Popular Tags


Bill Gross: ʺBitcoin and blockchain may counter central banksʺ

New financial technologies such as Bitcoin may become more attractive to investors as a protection against low and negative interest rates policies of central banks that threatens capitalism.

Policies of the Federal Reserve, Bank of Japan and European Central Bank are destroying historical business models that foster savings, investment and economic growth. Gross, who runs the $1.5 billion Janus Global Unconstrained Bond Fund, is sure about that. His view had been expressed in an October investment review, issued on Thursday. He said that investors lose faith in the system and this is the reason why they seek havens.
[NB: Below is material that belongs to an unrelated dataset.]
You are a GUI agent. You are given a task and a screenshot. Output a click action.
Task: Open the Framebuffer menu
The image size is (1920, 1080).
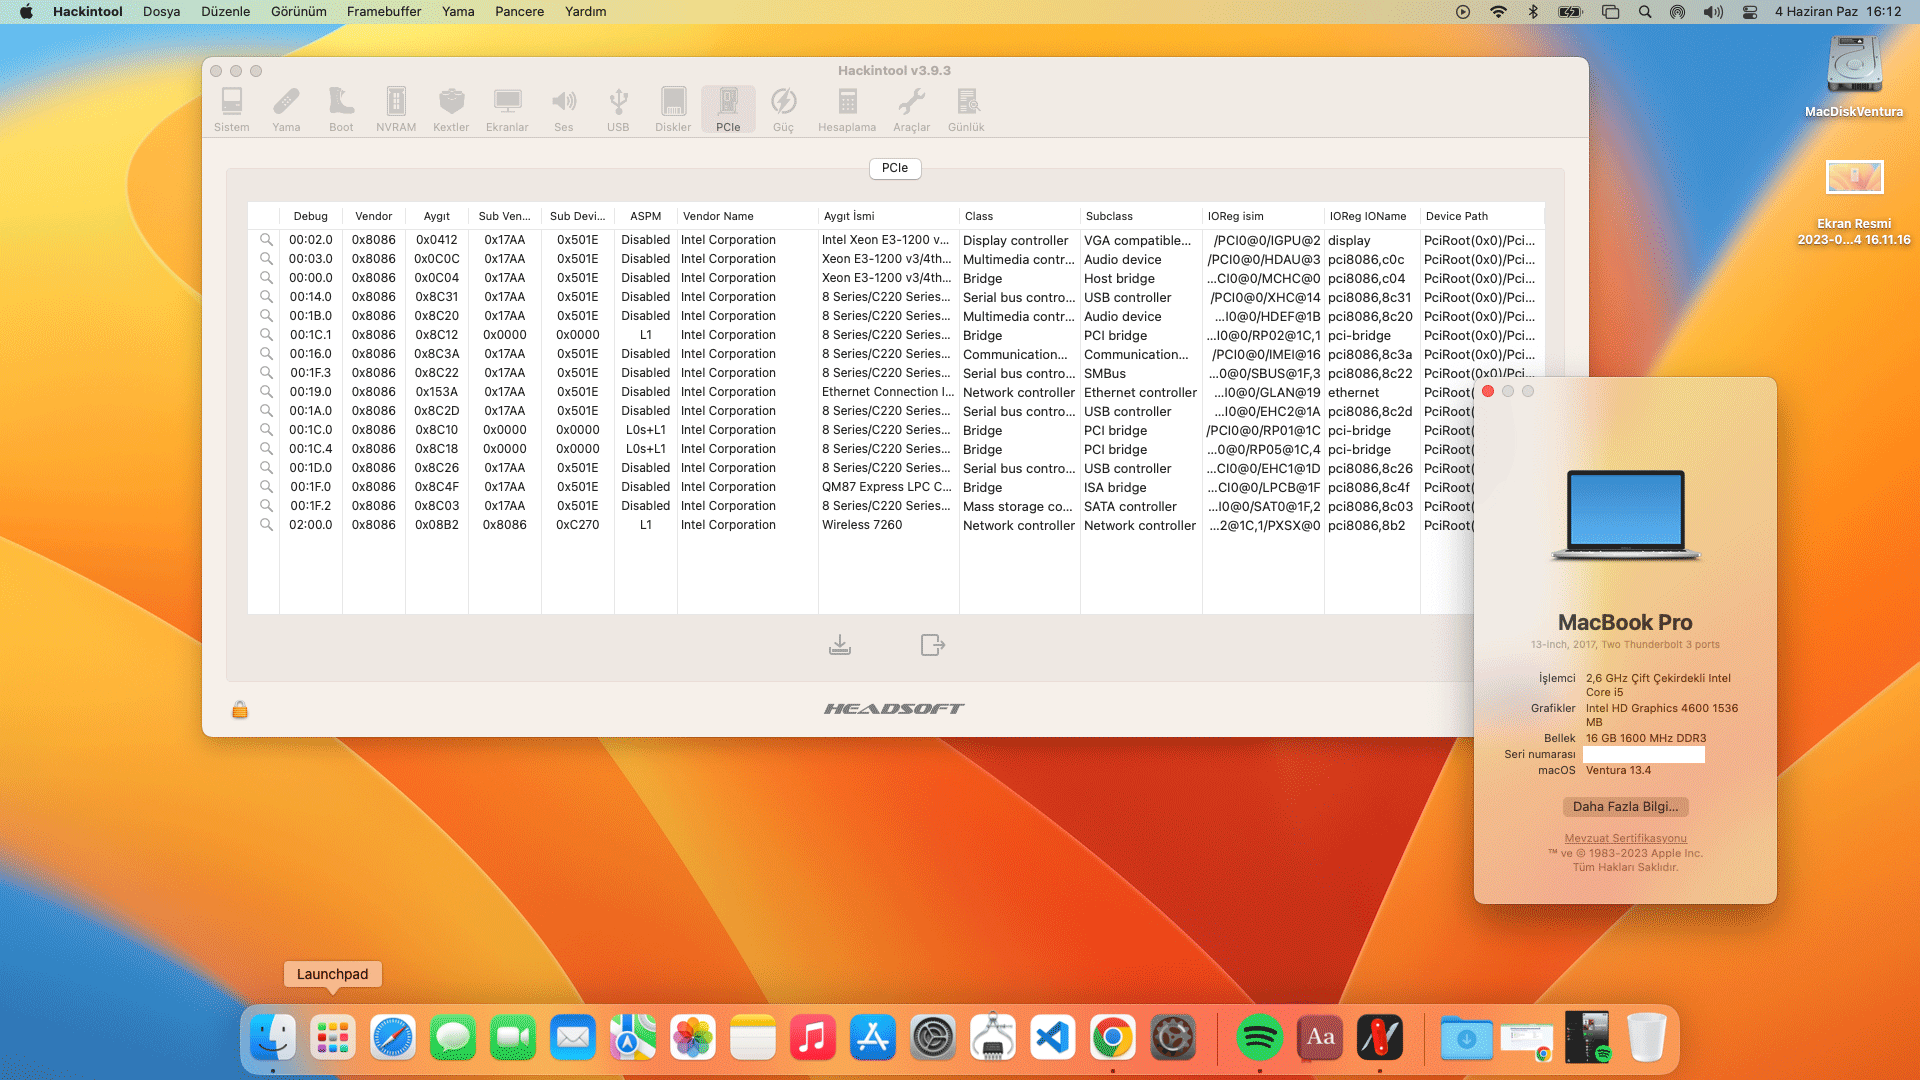tap(384, 12)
ʺBitcoin and private blockchains, supported by a small group of major banks, are just a few examples of attempts to stabilize the value of their current assets, when the system changes,ʺ he wrote. ʺGold is another example, a historic relic as it is. In any case, it is an attempt to challenge the current system.ʺ

Blockchain is the technology underlying bitcoin, a digital currency that uses encryption techniques to generate new money and verify transfers, independent of a central bank. Two senators of the US Congress formed an alliance last month to promote the idea that cryptocurrency and its operations must be protected by the law.

"Casino" Atmosphere

Central banks are acting like casino gamblers who double down on bets every time they lose. Gross thinks that this strategy works as long as they have right to print unlimited amounts of money. The approach, when debt increase has to stimulate growth of the economy, does not work and investors, looking for the way to save their money, have to invest in risky assets, he wrote.
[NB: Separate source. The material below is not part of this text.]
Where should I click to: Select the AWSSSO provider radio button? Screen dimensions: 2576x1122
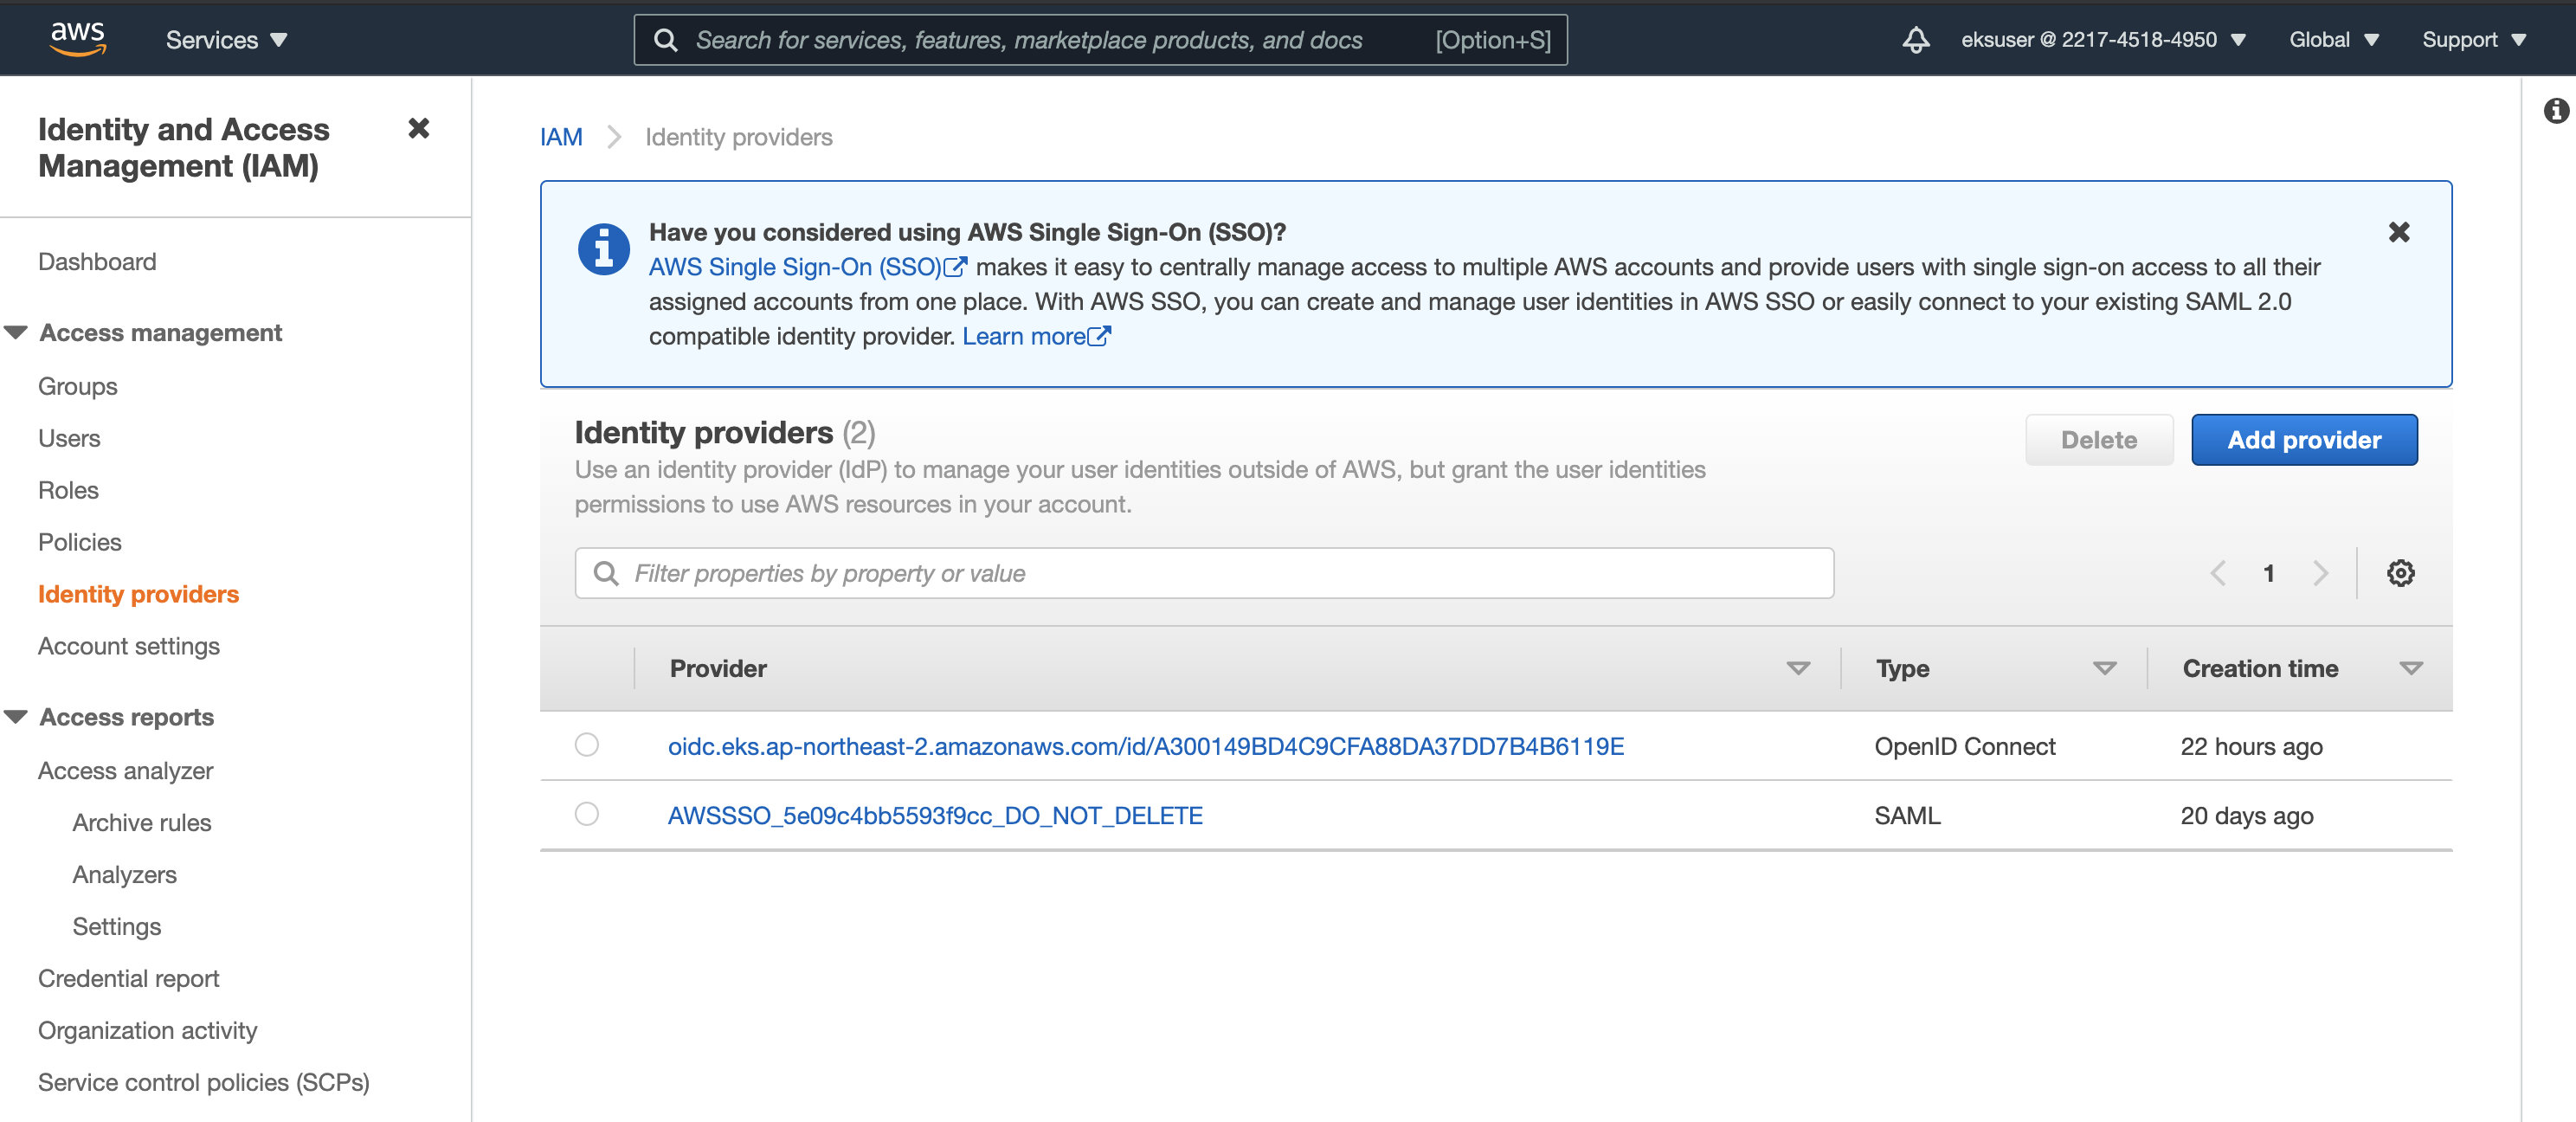587,814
ʺCentral bankers have fostered a casino-like atmosphere where savers and investors have to choose between equal proposals (Hobson’s choice) or between two bad proposals (Sophie’s Choice), Gross wrote. ʺInvestors and savers do not get a bond yield. It will not end well.ʺ

In a tweet posted Tuesday, Gross warned: ʺ ECB Taper Tantrum underway. Bearish for Global bonds.ʺ

European Central Bank officials have reached an informal consensus to wind down bond purchases which volume exceeds 80 billion euros ($90 billion) a month and it says that the economy is not stimulated enough, Bloomberg reported.
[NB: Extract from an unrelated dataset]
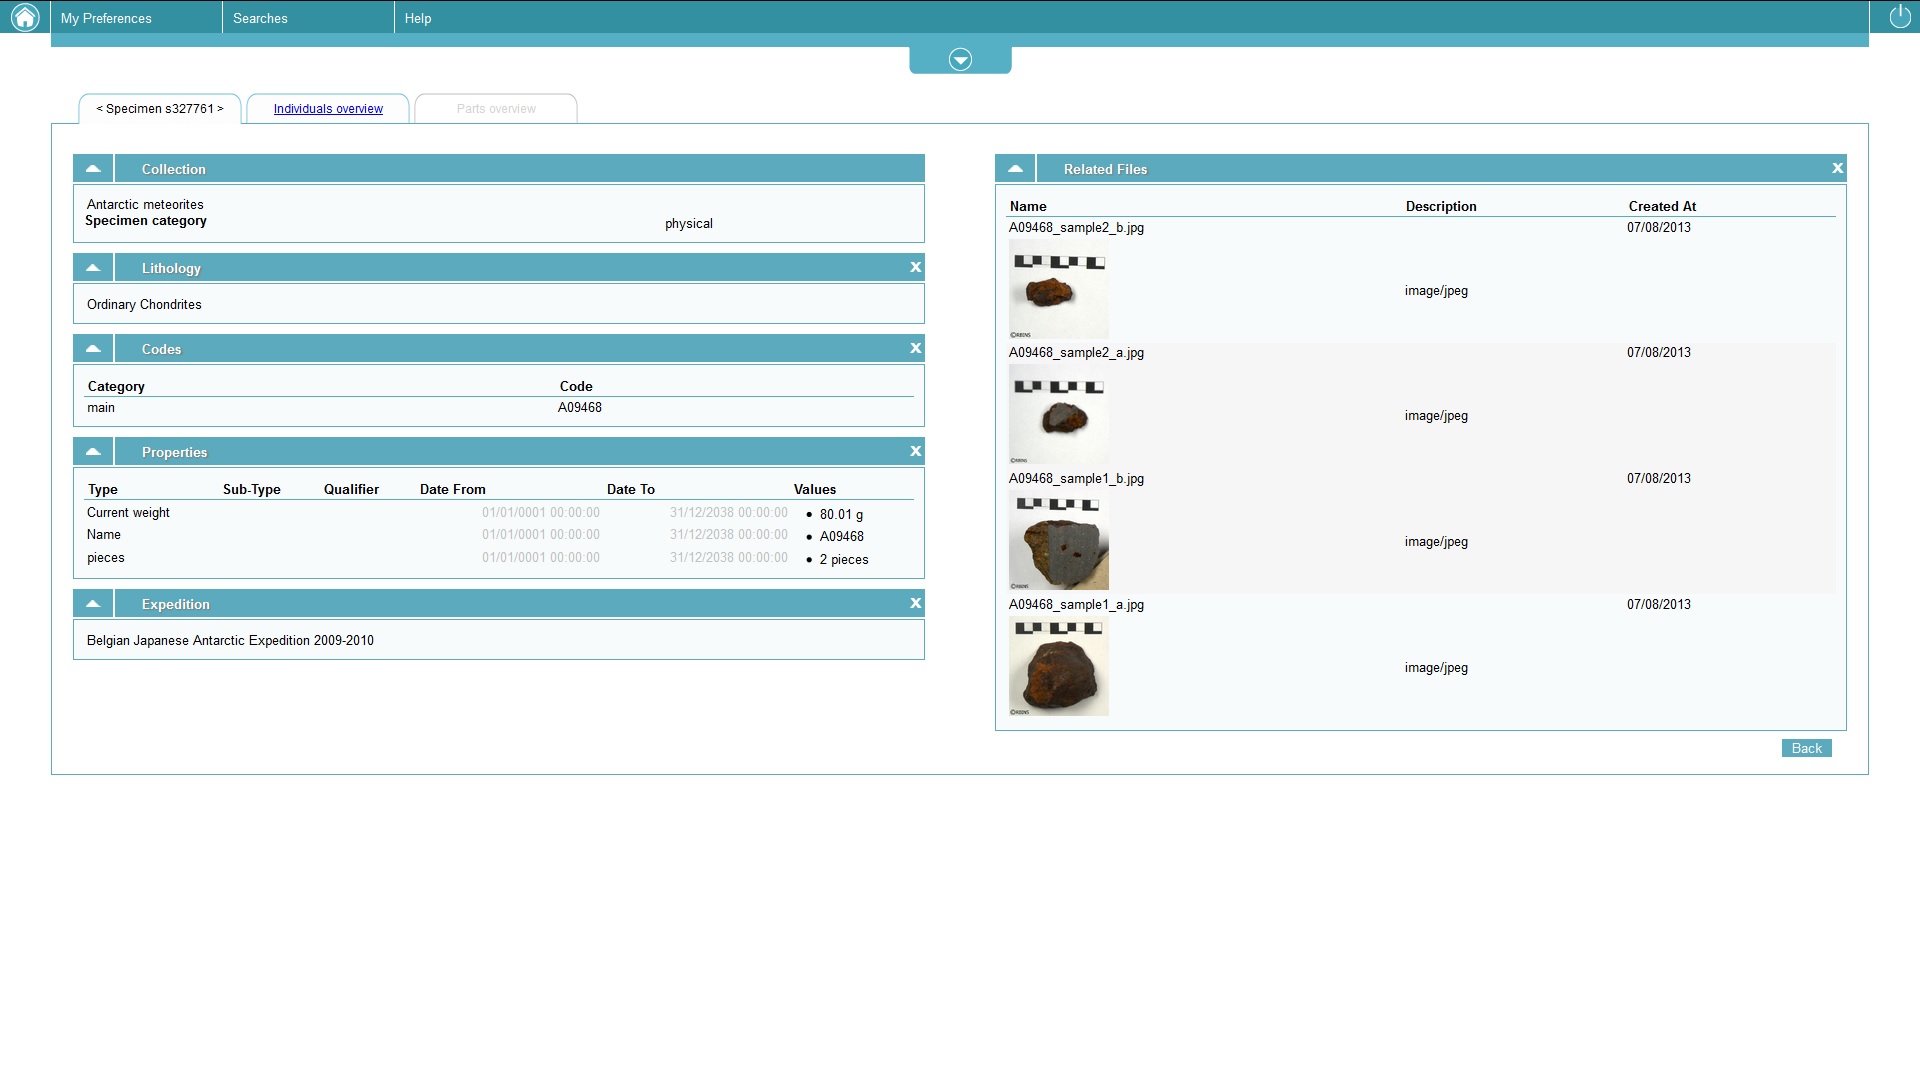
Task: Collapse the Codes section
Action: tap(93, 348)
The same taper tantrum occurred in the US bond market in 2013 when Ben Barnanke, who was the Chairman of Federal Reserve, reported on a reduction in purchase of bonds and mortgages.

Gross’s fund provided 5% of revenue this year and it is 66% more than Bloomberg’s fund. The bond yield was 4% last year after Gross’s company merged with Pacific Investment Management Company in October 2014.

Janus Capital Group Inc. announced on Monday that it was merging with London-based Henderson Group Plc to form a $320 billion asset manager.